Arnold: We were looking for someone to sort of help us create this world, which in How to Train Your Dragon's instance was a North Sea kind of world. The directors were looking for something different in terms of the look, and the movies we kept referencing happened to be on Roger's list of movies that he had lit (including No Country for Old Men and Fargo). We also knew that he had done some consulting on WALL-E.

Unkrich: I know, from the little work we did with Roger on WALL-E and what he did with you -- I think a lot of other filmmakers look at what we're doing, and it's a big mystery to them. They don't know how we make the movies, but the moment you give someone like Roger a glimpse behind the scenes, they see that what we're doing is really very close to what they're doing in a lot of ways. When I came to Pixar way back when on the first Toy Story, which Bonnie produced, I didn't come from an animation background; I was an editor, and what attracted me immediately was that what they were doing was so close to what I knew in the live-action world, just purely from a creative perspective. From the lens choice to cutting and staging -- it was very much like we were making a virtual live-action film.

Arnold: When we did Toy Story, there was no movie that had ever been cut on [digital nonlinear editing technology] Avid. I kept saying to Pixar: "Why are we trying to do this, too? Aren't we trying to do enough new stuff?" They insisted that if we were going to be making this film digitally, we needed to cut it digitally, and Lee had experience cutting digitally with commercials and stuff. Literally, that's how we found Lee -- again, because we were trying to do everything new and different.

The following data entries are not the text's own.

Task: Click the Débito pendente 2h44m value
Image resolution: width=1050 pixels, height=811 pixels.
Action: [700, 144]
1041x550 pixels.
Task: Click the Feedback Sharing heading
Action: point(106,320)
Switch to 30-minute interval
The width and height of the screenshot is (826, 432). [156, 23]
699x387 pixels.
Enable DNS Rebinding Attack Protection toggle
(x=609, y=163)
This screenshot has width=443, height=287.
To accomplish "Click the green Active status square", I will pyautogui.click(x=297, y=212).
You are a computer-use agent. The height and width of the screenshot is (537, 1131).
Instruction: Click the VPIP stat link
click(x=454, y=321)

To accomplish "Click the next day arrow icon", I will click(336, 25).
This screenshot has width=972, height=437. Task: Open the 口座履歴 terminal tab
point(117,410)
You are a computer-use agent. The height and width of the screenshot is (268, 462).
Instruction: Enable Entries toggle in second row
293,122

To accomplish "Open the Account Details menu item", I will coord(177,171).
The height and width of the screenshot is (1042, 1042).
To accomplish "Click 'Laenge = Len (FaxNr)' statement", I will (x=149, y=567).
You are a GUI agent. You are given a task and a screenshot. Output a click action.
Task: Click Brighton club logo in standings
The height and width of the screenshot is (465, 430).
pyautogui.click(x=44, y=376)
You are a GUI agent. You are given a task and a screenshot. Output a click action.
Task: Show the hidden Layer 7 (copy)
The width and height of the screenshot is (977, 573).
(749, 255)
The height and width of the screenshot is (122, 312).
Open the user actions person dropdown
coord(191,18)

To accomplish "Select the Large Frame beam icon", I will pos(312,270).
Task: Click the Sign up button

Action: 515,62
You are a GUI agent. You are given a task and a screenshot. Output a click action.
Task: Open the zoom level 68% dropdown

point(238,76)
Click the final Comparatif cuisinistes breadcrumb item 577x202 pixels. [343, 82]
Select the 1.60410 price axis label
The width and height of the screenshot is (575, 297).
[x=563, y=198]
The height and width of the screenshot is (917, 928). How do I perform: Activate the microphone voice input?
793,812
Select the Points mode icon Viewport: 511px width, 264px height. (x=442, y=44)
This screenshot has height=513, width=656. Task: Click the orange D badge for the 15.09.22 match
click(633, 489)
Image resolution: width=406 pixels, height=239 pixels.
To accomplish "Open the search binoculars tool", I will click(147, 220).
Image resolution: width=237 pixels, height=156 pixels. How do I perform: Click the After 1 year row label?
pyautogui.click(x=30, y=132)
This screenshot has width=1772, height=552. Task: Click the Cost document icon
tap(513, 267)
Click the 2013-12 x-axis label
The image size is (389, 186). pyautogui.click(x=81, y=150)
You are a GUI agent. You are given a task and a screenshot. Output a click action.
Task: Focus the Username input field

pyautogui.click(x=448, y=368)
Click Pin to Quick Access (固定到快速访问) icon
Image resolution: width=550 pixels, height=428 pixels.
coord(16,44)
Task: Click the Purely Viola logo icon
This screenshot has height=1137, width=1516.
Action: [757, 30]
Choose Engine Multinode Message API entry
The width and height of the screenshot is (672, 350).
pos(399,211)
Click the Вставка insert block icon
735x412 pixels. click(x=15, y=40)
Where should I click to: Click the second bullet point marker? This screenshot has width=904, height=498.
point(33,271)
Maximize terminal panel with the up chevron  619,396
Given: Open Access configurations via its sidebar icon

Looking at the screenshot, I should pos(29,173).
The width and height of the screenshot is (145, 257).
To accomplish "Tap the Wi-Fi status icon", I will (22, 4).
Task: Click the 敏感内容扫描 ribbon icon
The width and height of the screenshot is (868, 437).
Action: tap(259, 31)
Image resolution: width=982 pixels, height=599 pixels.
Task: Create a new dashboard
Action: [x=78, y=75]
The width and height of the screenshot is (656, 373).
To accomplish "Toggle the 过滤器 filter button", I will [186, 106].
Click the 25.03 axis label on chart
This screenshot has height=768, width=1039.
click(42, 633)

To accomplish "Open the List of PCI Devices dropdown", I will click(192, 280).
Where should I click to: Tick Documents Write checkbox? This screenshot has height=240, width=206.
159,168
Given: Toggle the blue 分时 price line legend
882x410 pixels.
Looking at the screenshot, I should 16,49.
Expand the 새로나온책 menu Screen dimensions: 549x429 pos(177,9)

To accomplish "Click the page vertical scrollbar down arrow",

THR: Is there a tough compromise you had to make on your films?

McGrath:You do have to juggle a little bit. There's a scene in Megamind where rain was really important, and to do that I had to lose dust from some other scene. Everything has a price tag on it.

Meledandri: Our budget for Despicable Mewas $69 million. Even at Fox, with the Ice Age movies and Dr. Seuss movies, we were still relatively in that same range in between where Bob is (around $20 million) and where DreamWorks and Pixar is. But for us, every day is a process of compromise because the filmmakers are living within limitations that are unavoidable in order to hit those kinds of numbers. I never had the opportunity to work with budgets as luxurious as some of the others have, but I always assumed that even when you're in a more luxurious budget that you're still operating ...

Arnold: There's a box you have to live with. Time is always a big thing. There's a release date. John Lasseter always said, "Movies are never finished, they're just released."

Unkrich: But these are good things. No matter what your budget is, you have to have some limitations because it gives rise to great and better creativity.